I'm not even talking about keeping it clean. I've already got a mostly-functional cleaning schedule (that, admittedly, has been hard to keep up with during the as-it-comes relaxed flow of our Summer days). What I mean is - I have dreams and plans for every room in the house that have been put on the "someday" list for years. YEARS! I half-heartedly hung some picture frames on our living room wall - and not even all of them had photos in them! It was kind of a running joke with Matt, and regular visitors. They'd say "that is my favorite picture of Henry!" Har-har. ;)
Making the decision to love your home is step one. Check.
But now - what's my style?
As I already pointed out, my previous home was kind of mimicking popular style with a little bit of me splashed here and there. Only enough to make me smile but not invite too much criticism. I'm over that.
I took a style quiz in the book House Beautiful Style 101: 400 Designer Secrets to a Beautiful Home and it said I was a mix of "The New Ruralist" and "The Accessorator". Whatever that means!
I don't know if my personal style has a name, or even a combination of names. I sometimes refer to it as "Eclectic Crafty Thrift-Store-Feminine Shabby (with a touch of Granny/Cottage/Farm) Chic." That's a mouthful.
Here's what I've realized about my taste over recent years:
♥ I love color. Bright, sunny, bold, happy colors. Neutrals need not apply.
♥ Typical decorating tips and books don't seem to apply to what I like.
♥ My heart flutters over seeing handmade pieces, crafted decor, and items that represent the members of my family and our love and traditions.
♥ I feel the most longing and inspiration from seeing homes in the Home Made Lovely series than anywhere else. No thanks, HGTV!
♥ I always knew I loved pink, but I didn't realize I felt just as strongly about aqua, lilac, pale yellow, and powdery blue.
♥ I really, really REALLY adore florals.
♥ I'm also drawn to lace, doilies, polka dots, contrasting pastels, plants, and anything that brings the outdoors inside.
♥ I think if I had the supplies, time, and permission, I would put a garland on everything. EVERYTHING.
So what do you call that? It doesn't need a name, I'm just curious. ;)
I've been working hard at creating pieces to fit my vision for my home, and it's because of this whole playdate situation.

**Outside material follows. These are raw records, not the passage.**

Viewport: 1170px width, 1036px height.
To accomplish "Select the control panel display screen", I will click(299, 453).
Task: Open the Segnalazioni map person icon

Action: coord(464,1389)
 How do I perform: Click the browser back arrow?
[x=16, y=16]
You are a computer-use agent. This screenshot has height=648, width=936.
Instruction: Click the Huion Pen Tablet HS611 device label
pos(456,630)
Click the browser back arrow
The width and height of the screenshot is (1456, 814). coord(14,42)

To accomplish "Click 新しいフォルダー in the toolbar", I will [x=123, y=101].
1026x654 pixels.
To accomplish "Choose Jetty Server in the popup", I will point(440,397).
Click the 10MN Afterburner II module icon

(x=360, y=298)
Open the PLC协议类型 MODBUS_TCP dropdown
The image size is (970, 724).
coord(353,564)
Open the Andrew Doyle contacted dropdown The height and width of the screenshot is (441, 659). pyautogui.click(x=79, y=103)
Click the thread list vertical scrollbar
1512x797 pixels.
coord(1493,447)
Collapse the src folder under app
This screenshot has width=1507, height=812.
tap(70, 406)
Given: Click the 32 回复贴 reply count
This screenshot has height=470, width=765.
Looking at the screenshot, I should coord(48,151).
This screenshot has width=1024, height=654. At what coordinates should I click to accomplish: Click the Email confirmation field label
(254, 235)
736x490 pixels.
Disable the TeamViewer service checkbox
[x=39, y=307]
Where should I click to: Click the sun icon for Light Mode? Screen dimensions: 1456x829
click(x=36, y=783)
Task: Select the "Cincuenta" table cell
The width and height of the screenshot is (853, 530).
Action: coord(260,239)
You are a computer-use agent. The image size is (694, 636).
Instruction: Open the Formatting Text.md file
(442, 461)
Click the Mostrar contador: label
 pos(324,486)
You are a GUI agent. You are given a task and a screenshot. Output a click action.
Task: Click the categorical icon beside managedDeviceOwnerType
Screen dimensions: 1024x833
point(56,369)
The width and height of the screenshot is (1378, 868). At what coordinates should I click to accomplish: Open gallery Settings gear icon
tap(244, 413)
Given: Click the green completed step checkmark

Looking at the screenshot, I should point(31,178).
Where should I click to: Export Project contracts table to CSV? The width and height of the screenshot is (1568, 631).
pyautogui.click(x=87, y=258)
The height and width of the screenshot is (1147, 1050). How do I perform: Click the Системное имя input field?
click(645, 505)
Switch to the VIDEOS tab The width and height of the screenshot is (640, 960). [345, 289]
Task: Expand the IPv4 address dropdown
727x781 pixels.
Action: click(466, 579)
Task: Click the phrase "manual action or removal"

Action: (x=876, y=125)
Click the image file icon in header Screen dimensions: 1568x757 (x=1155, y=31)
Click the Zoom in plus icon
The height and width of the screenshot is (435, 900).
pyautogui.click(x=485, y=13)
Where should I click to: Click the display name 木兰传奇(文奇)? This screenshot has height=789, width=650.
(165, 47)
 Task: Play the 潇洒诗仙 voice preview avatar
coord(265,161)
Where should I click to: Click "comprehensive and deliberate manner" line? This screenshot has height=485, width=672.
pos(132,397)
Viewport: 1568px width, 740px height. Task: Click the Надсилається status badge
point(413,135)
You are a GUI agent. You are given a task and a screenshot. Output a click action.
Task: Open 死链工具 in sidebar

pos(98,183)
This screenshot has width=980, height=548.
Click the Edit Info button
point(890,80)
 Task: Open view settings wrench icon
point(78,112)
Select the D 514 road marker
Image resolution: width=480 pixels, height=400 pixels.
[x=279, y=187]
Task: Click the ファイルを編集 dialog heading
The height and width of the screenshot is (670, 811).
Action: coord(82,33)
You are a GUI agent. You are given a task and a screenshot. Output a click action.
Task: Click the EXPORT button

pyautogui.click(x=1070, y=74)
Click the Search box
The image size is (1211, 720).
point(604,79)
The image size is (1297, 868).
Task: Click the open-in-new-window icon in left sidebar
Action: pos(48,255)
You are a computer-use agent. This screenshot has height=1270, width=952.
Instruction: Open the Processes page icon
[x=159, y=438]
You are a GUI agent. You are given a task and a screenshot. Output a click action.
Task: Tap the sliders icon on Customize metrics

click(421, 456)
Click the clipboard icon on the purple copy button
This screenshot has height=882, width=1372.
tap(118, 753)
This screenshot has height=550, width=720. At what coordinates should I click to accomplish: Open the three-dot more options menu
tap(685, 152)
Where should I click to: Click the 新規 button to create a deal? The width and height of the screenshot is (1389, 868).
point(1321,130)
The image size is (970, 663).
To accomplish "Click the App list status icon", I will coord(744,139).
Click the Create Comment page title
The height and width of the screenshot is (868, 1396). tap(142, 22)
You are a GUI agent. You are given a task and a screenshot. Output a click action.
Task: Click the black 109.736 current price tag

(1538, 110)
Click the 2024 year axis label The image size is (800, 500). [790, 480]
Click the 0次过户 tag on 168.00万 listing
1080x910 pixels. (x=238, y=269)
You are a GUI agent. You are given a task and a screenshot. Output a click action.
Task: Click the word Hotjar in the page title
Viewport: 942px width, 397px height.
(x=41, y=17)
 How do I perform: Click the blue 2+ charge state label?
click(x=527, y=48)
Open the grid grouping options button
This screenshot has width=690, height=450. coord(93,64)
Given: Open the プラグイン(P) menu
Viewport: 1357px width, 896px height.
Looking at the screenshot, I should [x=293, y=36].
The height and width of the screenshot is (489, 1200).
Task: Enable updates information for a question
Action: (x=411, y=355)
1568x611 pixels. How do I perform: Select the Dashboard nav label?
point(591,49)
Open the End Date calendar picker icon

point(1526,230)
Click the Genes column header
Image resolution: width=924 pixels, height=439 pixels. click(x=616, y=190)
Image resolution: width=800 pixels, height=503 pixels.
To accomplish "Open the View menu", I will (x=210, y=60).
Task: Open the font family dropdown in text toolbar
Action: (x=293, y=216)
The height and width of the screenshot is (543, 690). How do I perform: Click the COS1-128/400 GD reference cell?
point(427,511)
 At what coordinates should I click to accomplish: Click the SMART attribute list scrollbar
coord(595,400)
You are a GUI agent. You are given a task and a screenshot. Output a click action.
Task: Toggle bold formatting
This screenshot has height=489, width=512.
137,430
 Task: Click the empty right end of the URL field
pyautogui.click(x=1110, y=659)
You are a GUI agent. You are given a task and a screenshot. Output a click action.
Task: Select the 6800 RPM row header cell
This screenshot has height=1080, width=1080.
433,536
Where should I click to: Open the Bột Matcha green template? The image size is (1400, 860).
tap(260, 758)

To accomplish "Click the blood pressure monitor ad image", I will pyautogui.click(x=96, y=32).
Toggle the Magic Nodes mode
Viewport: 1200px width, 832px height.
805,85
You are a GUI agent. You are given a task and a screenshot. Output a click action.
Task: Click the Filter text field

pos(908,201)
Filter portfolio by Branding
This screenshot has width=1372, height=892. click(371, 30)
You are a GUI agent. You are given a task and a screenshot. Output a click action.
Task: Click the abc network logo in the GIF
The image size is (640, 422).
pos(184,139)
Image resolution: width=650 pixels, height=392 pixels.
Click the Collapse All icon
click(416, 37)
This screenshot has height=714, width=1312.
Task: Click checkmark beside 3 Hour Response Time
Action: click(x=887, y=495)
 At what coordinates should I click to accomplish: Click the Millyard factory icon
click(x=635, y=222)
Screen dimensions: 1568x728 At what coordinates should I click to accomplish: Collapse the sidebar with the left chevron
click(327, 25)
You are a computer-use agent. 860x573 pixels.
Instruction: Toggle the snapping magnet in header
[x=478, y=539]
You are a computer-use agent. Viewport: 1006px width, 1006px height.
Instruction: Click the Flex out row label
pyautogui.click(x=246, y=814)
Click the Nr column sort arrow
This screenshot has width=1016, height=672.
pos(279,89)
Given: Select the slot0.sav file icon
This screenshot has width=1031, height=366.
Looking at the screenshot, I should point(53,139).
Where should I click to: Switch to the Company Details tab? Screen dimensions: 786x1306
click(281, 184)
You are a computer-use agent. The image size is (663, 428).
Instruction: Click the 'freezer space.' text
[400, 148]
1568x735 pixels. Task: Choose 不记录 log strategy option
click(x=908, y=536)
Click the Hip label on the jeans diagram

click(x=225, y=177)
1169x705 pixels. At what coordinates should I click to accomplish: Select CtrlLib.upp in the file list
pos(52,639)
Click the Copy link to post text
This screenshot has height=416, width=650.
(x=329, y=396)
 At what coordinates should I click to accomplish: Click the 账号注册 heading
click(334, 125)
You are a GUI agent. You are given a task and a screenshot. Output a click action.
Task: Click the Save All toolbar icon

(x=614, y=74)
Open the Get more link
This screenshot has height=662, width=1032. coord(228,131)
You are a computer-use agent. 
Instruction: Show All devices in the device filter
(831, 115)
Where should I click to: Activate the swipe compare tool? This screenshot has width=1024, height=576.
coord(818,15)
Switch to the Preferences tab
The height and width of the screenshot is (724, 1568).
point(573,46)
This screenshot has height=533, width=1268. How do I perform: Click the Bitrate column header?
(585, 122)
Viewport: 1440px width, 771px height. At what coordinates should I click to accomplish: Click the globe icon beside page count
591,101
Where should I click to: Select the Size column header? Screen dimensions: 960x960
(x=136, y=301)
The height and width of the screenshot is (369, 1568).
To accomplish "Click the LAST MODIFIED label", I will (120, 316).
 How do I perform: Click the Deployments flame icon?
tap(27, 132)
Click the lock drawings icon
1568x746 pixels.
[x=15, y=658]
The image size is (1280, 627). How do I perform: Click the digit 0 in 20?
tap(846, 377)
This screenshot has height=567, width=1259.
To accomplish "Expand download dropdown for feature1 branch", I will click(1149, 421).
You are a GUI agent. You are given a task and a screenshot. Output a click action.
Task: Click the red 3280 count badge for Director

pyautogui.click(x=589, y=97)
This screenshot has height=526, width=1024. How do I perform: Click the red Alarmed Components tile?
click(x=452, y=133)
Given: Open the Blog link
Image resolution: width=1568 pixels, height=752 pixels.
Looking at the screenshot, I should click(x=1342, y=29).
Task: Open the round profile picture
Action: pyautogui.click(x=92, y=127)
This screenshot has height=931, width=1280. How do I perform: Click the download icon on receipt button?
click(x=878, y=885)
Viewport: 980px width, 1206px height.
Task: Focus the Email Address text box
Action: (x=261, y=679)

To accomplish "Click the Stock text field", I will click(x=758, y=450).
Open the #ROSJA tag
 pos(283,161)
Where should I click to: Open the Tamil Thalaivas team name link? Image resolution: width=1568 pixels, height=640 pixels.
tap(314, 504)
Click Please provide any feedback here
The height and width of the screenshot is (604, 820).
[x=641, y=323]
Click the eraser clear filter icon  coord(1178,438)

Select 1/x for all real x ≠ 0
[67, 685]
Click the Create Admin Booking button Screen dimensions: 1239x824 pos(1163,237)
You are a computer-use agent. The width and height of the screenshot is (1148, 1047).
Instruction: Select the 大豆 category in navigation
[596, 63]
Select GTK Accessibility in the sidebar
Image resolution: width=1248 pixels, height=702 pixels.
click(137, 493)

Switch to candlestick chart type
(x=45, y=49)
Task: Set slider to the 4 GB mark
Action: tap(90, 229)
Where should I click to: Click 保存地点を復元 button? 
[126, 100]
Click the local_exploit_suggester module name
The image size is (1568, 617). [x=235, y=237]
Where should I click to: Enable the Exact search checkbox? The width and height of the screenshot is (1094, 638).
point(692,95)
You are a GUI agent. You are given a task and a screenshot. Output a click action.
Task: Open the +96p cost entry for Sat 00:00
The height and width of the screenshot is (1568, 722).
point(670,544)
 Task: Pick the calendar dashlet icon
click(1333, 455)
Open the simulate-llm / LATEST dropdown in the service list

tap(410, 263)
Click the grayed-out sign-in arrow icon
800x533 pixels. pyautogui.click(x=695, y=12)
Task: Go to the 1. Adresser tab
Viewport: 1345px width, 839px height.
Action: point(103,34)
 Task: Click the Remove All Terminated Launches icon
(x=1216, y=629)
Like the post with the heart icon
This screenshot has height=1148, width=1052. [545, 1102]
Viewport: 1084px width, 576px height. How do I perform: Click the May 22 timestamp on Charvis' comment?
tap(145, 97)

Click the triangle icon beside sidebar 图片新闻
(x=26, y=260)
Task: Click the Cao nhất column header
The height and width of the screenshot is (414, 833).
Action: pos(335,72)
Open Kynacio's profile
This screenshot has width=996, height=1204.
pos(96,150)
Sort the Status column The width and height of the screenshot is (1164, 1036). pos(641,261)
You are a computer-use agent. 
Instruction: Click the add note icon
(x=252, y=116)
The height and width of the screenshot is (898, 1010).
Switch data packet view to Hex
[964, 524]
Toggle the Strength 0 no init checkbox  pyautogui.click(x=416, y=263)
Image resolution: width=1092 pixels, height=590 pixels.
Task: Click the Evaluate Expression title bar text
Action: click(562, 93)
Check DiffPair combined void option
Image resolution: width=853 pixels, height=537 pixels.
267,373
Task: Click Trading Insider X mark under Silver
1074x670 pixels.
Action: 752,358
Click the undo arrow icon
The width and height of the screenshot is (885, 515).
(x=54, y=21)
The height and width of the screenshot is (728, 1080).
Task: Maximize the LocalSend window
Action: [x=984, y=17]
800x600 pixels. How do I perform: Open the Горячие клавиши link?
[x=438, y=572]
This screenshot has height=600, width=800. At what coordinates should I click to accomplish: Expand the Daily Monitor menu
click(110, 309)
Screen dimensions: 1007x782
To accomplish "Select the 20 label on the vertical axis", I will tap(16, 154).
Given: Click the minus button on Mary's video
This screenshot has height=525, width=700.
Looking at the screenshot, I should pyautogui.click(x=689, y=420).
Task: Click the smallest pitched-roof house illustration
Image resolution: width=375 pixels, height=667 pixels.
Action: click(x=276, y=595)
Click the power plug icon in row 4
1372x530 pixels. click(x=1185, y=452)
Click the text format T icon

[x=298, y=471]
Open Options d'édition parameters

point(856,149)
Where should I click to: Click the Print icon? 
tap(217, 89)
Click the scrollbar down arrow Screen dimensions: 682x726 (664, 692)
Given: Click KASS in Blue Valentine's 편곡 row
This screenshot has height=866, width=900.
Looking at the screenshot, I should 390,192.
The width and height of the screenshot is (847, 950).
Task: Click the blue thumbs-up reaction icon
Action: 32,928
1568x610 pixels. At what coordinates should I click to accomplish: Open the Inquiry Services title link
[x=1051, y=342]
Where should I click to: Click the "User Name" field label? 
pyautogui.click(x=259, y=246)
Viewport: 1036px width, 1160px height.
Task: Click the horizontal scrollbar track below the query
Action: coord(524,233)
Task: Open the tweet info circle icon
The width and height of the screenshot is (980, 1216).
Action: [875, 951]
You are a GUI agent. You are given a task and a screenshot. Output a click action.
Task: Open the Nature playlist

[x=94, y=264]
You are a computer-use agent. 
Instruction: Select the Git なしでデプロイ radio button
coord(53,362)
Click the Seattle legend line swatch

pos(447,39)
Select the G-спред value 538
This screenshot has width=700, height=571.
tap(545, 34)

It woke me up to something I needed to see - to feel. If my house wasn't in a permanent half-way state, then it wouldn't be so embarrassing to invite others over. Leaving it all unfinished is confusing to guests. But pulling things all together, even if my home is totally different from theirs, could be beautiful and inspiring.
And I'd like to cut myself a little slack. I've been raising babies with a commitment to attachment parenting, and that's no easy task. Who has time to decorate when you're busy spending months at a time in a rocking chair with a nursing baby? I certainly didn't. And I'm happy that I didn't - as I'll never, ever get those moments back. But now, with my babies getting older, napping on their own, going to school, and developing their own interests - it's time to love on my home a bit more.
Last week I shared a super simple craft with you that I used as decor in my kitchen, and tomorrow - I've got something BIG to share with you. It's one of the biggest projects I've tackled since the kitchen renovations, and I did it all in a single weekend. That kind of hard work (with gorgeous results) was SO rewarding - I can't wait to share it with you!
Here's a sneak peek ;)
I know that without a "ah-ha" moment of your own, simple lessons like this are hard to fully realize, but I hope that this post inspires you to pick up that can of spray paint, or pull out your sewing machine, or take a trip to the thrift store to see what you can find. Don't hold back. Turn your home into a place that makes you smile for a whole new reason every time you turn a corner. Make it so YOU, all the way, that the idea of sharing it with guests makes your belly flop.